Voilà ce qu'il souffrit... Et, le soir, en rentrant,
Cet homme heureux hier, aujourd'hui délirant,
De son amour cessa de me faire mystère ;
Me dit tout, puis pensa qu'il eût dû tout me taire,
Et que me mettre en tiers dans un secret royal
Etait affreux, fussé-je un confident loyal.
C'est alors qu'il voulut, peut-être avec justice,
Que de Stockholm pour Rome à l'instant je partisse.
J'implorai... Pour garant, j'offris mon sang, mes jours,
S'il cessait de vouloir ;... mais il voulut toujours.
Alors je me sauvai, fou, délirant, stupide ;
Puis, à travers le front comme un éclair rapide,
Un espoir me passa ; je sentis qu'il fallait
Partir, et je me dis : « Si la reine voulait,
Je ne partirais pas ; qu'elle veuille, et, fidèle
A l'ordre qui, pour moi, vers lui descendra d'elle
Monaldeschi pourra me rattacher à lui. »
Je vous suivis partout ;... mais ce n'est qu'aujourd'hui
Que j'eus ce grand bonheur de voir ma souveraine,
Pour tomber à ses pieds que je supplie,... ô reine !...

                              Christine.
L'homme qu'un autre homme aime et peut aimer ainsi,
Doit être grand et bon... Viens, mon enfant, merci !
Je l'ignorais encore, tu me l'as fait connaître.
Oh ! non,... tu ne dois pas, enfant, quitter ton maître.
Garde-nous les secrets confiés à ta foi ;
J'accueille ta prière en t'attachant à moi.
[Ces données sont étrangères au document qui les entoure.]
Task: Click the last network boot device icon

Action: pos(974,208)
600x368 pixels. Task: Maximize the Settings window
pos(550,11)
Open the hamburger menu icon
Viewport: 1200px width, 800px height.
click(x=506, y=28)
                              Paula.
A vous, madame, à vous ! vous vous trompez, je pense ?

                              Christine.
Non, ton amour pour lui mérite récompense ;
Le marquis t'en doit une, et je veux l'acquitter.
Reste donc avec moi pour ne le plus quitter.

                              Paula.
Mais...

                              Christine.
          Assez. Qu'est cela ? Ton nom ?

                              Paula.
                              Paulo.

                              Christine.
                                        Ton âge ?

                              Paula.
Quinze ans.

                              Christine.
          Paulo, je vais te charger d'un message
Secret... Charles-Gustave arrive en ce moment
Dans ce château d'Upsal ; vers cet appartement,
Sans que personne ici vous entende ou vous voie,
Tu pourras l'amener. Cette secrète voie,
En tournant le palais, à sa chambre conduit ;
Tu prendras un flambeau, car tu vois qu'il fait nuit
Dans ce passage. – Ah ! tiens, la clef de l'autre porte.

                              Paula, à part, en sortant.
Ai-je réussi ? – Non. Mais je reste. – Qu'importe !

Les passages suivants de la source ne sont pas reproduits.